The Weekend That Isn’t Yours Anymore
Remember summer, when weekends meant plans? Brunches, movies, trips, lazy afternoons actually talking? Cute, wasn’t it? Now it’s hours of pregame coverage, actual games, post-game breakdowns, and his fantasy league recap with people you’ve never met.
Football doesn’t just “take a few hours.” It eats the entire weekend and spits out your relationship like a sunflower seed shell. The man who once planned date nights is now planning snack rotations and talking about a wide receiver like he personally raised him from birth.
“I didn’t lose him to another girl. I lost him to RedZone.”
Being Ignored in HD
There is a very specific feeling of sitting next to someone you love and realizing you could fake a medical emergency and he wouldn’t notice until halftime. The TV has his whole soul, and you? You get the occasional arm squeeze, like, “See, babe, I included you.”
I’ve tried to ask questions. “What’s happening?” earns me a sigh and an explanation that somehow takes longer than the game itself. I’ve also tried silence — which works, until he forgets I’m even in the room. Either way, I lose.
The Jealousy You Don’t Admit Out Loud
It’s not another woman. It’s the sport. The way his face lights up when his team scores — when was the last time he looked at me like that? The way he remembers every stat but somehow forgets to text me back when he’s “busy.” I can’t compete with a ball. A ball always wins.
And no, I don’t want to “pick a team” or “learn the rules.” I’m not auditioning to be his football buddy. I already have a role in this relationship: girlfriend. I just want him to remember that.
The Emotional Rollercoaster (That You Never Bought a Ticket For)
Football season turns your boyfriend into three different men:
- The Optimist. Friday night he’s giddy, full of hope, promising this is “the year.”
- The Zombie. Saturday/Sunday he’s glued to the TV, half-communicating in grunts.
- The Mourner. Monday morning, depressed because his team blew it again.
And me? I’m just trying to have a normal conversation without it being interrupted by a commercial jingle or a referee review.
“Dating during football season is like being in a throuple with ESPN.”
What We Really Want
We don’t want to take football away. (Okay, fine, maybe a little.) But mostly, we just want balance. Time that isn’t scheduled around kickoff. A date night that doesn’t involve a sports bar. Eye contact that isn’t directed toward a screen.

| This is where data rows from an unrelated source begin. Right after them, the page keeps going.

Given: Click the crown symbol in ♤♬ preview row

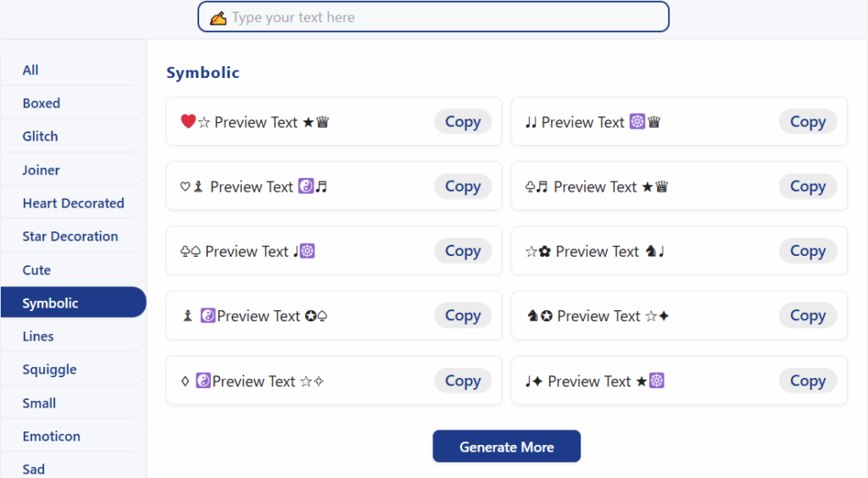Looking at the screenshot, I should click(x=661, y=186).
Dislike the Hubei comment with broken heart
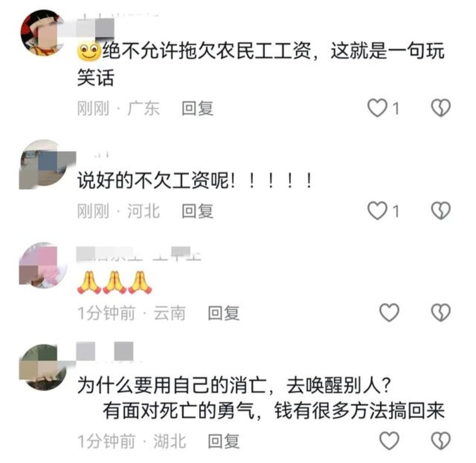476x463 pixels. point(441,441)
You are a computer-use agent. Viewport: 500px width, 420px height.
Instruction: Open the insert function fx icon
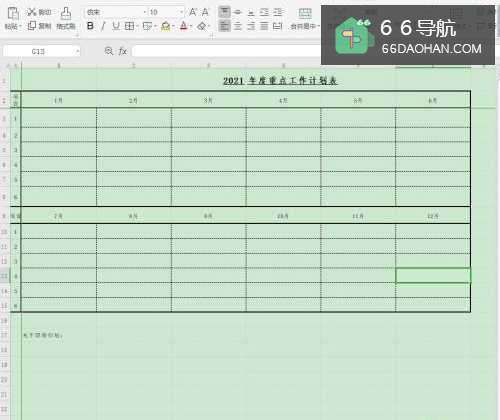point(123,51)
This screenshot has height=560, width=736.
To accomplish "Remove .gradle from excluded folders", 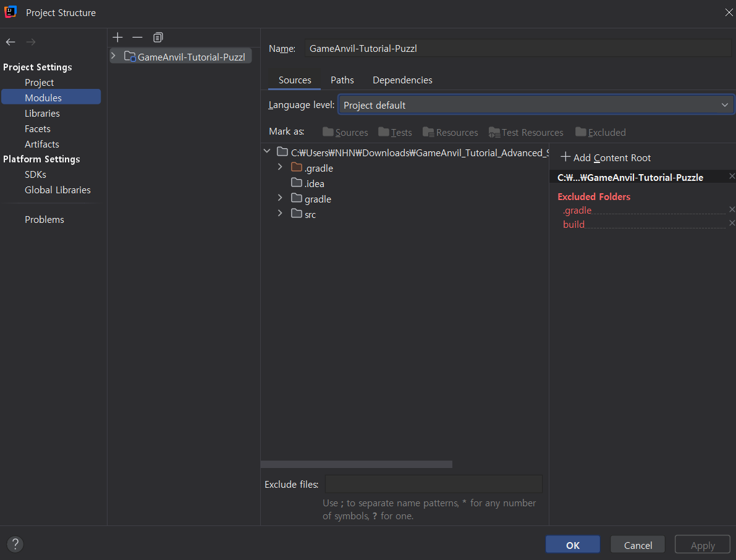I will (732, 210).

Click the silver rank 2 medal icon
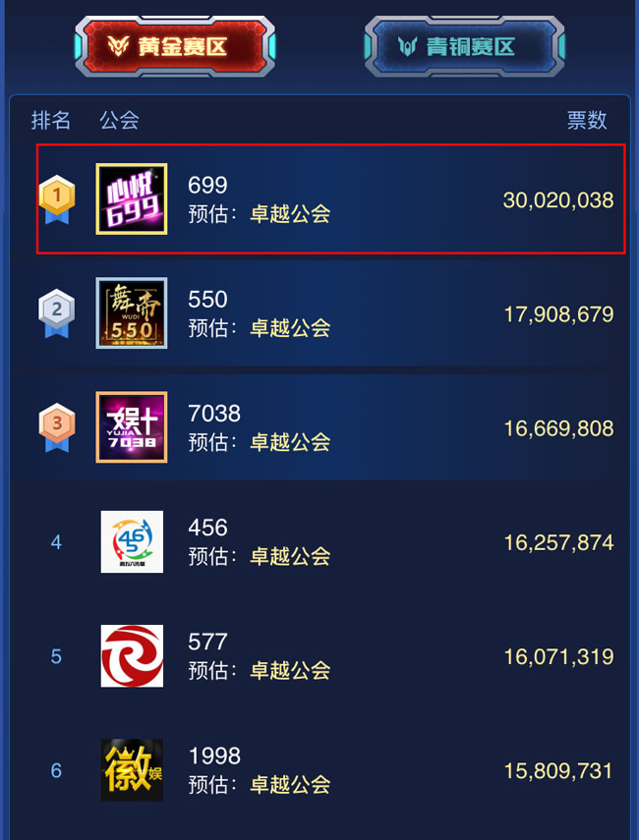[57, 314]
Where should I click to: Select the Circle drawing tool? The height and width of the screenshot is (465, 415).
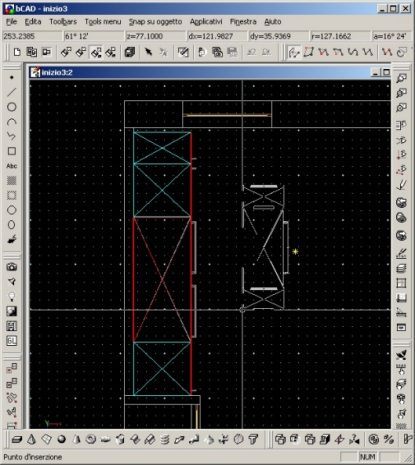(x=12, y=107)
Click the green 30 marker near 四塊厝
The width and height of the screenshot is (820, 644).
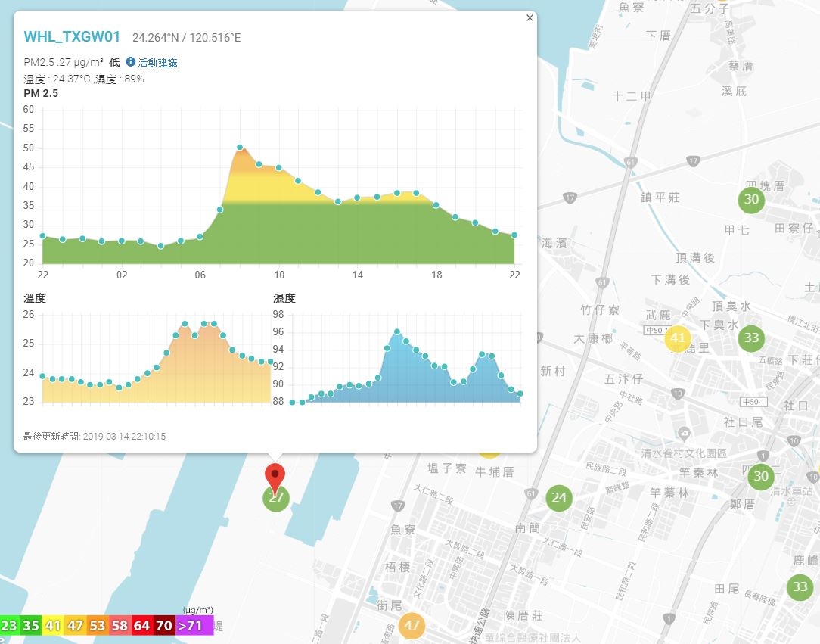pos(751,199)
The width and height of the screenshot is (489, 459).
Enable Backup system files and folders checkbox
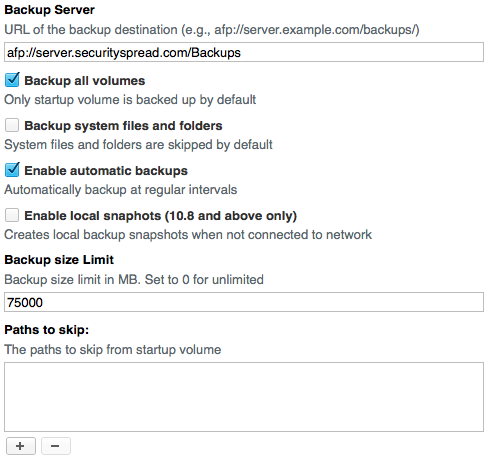tap(12, 125)
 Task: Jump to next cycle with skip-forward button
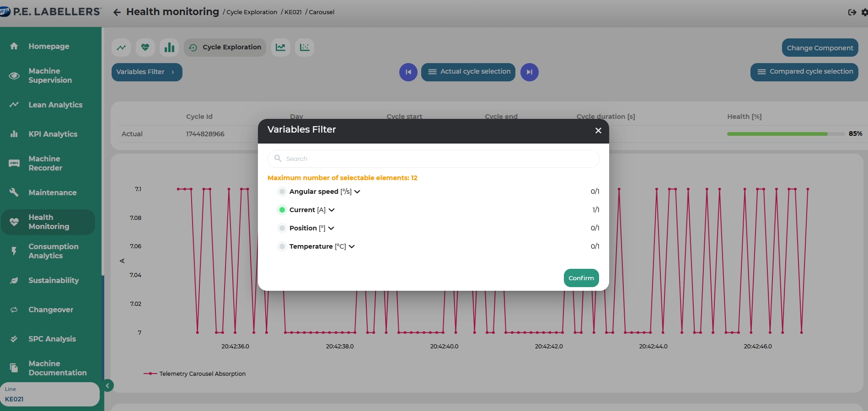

Here’s what men don’t get: it’s not about hating football. It’s about hating the way football makes us invisible.
The Playbook (That Isn’t About Plays)
So here’s how I survive:
- Make other plans. If he’s gone all weekend mentally, I’ll go physically. Girls’ brunch, solo shopping, literally anything that reminds me I have a life.
- Claim one night. If Saturday and Sunday are spoken for, then Friday is mine. No excuses.
- Call it out. “You spent five hours watching men in tights, you can spend one hour listening to me.”
- Don’t pretend. Stop faking interest to make him happy. You don’t care, and that’s okay.
Final Whistle
Football season is temporary. You are not. Remember that when you’re three hours into a game you didn’t agree to watch. He can love his team, fine. But he should love his girlfriend more.
And if he can’t prove it? Then maybe it’s time to trade him.